Let's start with integers. A 16-bit storage unit can represent up to 65,536 states, from 0x0000 to 0xffff. If it represents an unsigned integer in C language, it can represent from 0 to 65,535. If a negative number needs to be represented, the highest bit is the sign bit, and the remaining 15 bits can represent 32,768 states. It can be seen here that for computers or DSP chips, there is no special storage method for signs, but they are actually stored together with numbers. In order to use the same addition and subtraction rules for both unsigned and signed numbers, negative numbers in signed numbers are represented by the complement of positive numbers.
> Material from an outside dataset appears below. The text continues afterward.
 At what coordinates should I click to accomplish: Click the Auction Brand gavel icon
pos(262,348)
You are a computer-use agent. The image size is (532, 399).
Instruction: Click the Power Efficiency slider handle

We all know that -1 + 1 = 0, and 0x0001 represents 1, so how can -1 be represented so that -1 + 1 = 0? The answer is simple: 0xffff. Now you can open the Windows calculator and calculate 0xffff+0x0001 in hexadecimal, and the result is 0x10000. So are 0x10000 and 0x0000 equivalent? We just said that 16 bits are used to express integers. The highest bit 1 is the 17th bit, which is the overflow bit. This bit is not stored in the operation register, so the result is the lower 16 bits, which is 0x0000. Now we know how to express negative numbers. For example: -100. First, we need to know the hexadecimal of 100. Convert it with a calculator and you will know that it is 0x0064, so -100 is 0x10000 - 0x0064, and the result is 0xff9c when calculated with a calculator. Another simple way to convert the sign is to negate and add one: write the number x in binary format, change each 0 to 1, 1 to 0, and finally add 1 to the result to get -x.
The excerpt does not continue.